CryptoDB
Akshaya Kumar
Publications and invited talks
Year
Venue
Title
2025
EUROCRYPT
Analyzing Group Chat Encryption in MLS, Session, Signal, and Matrix
Abstract
We analyze the composition of symmetric encryption and digital signatures in secure group messaging protocols where group members share a symmetric encryption key. In particular, we analyze the chat encryption algorithms underlying MLS, Session, Signal, and Matrix using the formalism of symmetric signcryption introduced by Jaeger, Kumar, and Stepanovs (Eurocrypt 2024). We identify theoretical attacks against each of the constructions we analyze that result from the insufficient binding between the symmetric encryption scheme and the digital signature scheme. In the case of MLS and Session, these translate into practically exploitable replay attacks by a group-insider. For Signal this leads to a forgery attack by a group-outsider with access to a user's signing key, an attack previously discovered by Balbás, Collins, and Gajland (Asiacrypt 2023). In Matrix there are mitigations in the broader ecosystem that prevent exploitation. We provide formal security theorems that each of the four constructions are secure up to these attacks.
2025
RWC
Analyzing Chat Encryption in Group Messaging Applications
Abstract
Secure group messaging applications have been widely deployed to protect the everyday conversations of billions of users worldwide. These applications use different cryptographic algorithms to provide varying privacy and authenticity guarantees. Due to their widespread use, particularly in sensitive contexts like protests and conflicts, analyzing the security of these applications has been the focus of numerous academic works. Most of these focus on analyzing the more "novel" key agreement primitive. Due to the inherent complexities, few works attempt to rigorously analyze an application as a whole, and even fewer focus on the chat encryption primitive specifically. The latter may be attributed to the assumption that, after decades of cryptographic research, encrypting conversations (using symmetric/asymmetric primitives) is well understood, rendering chat encryption a seemingly trivial or "folklore" primitive. Despite its perceived simplicity, throughout our work across two papers, we find that some widely used group messaging applications implement chat encryption insecurely, potentially exposing them to exploitable attacks.
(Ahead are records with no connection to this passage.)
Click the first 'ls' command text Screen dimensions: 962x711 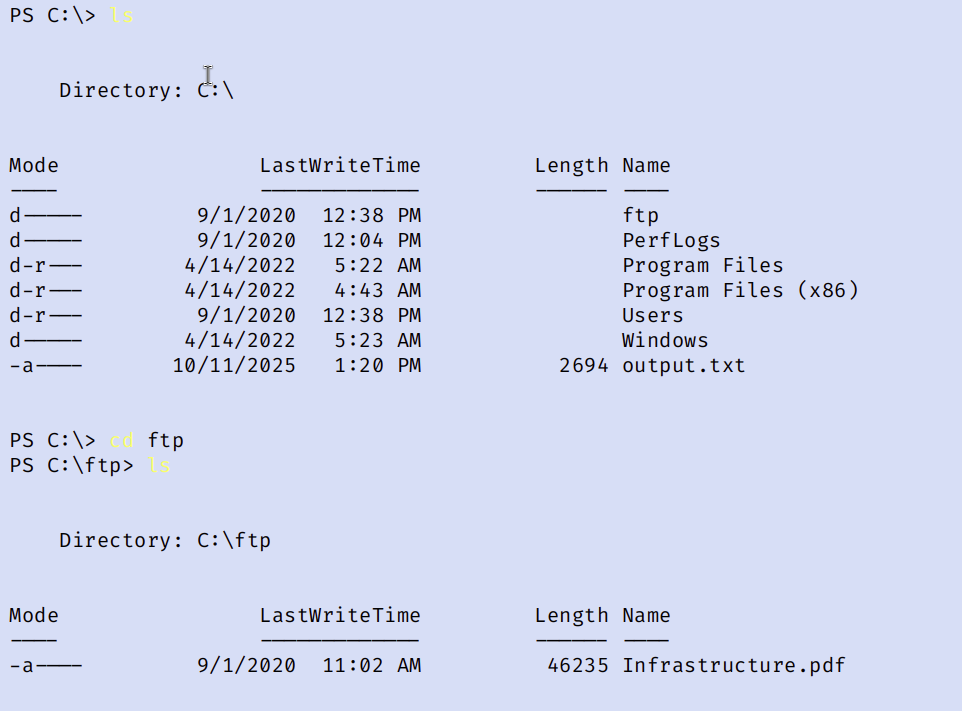pyautogui.click(x=121, y=17)

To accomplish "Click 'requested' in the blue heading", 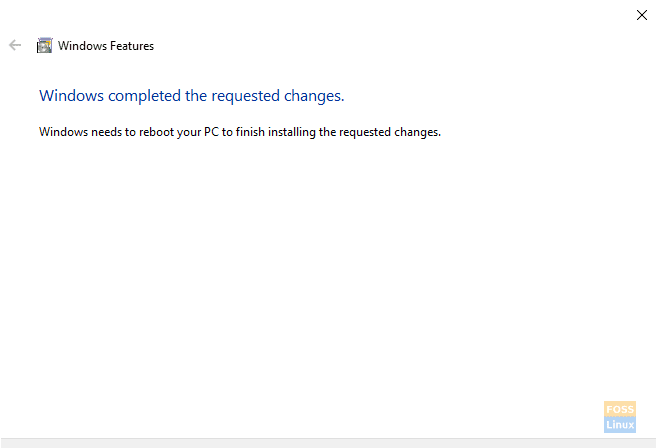I will (x=246, y=96).
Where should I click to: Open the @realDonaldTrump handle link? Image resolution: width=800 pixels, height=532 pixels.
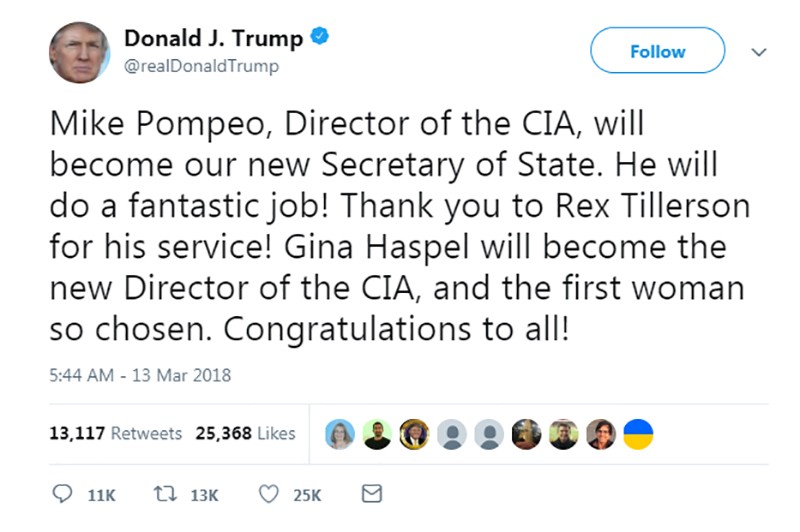click(202, 66)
This talk highlights the importance of analyzing the compositions of symmetric encryption and digital signatures used in several group chat encryption algorithms. Isolating chat encryption allows one to systematically identify potential attacks that result from the lack of proper "binding" between the signing and encryption components. This is reflected in our analysis of chat encryption in three widely deployed group messaging applications: Keybase, MLS, and Session. While Keybase had a good intuition for combining symmetric encryption and digital signatures, their solution was brittle; its security relied on non-cryptographic elements such as message serialization formats. MLS and Session did not implement proper binding in their compositions, exposing them to attacks where a group member can impersonate another by replaying their messages. Additionally, Session is susceptible to message re-ordering attacks by non-group members such as the platform server.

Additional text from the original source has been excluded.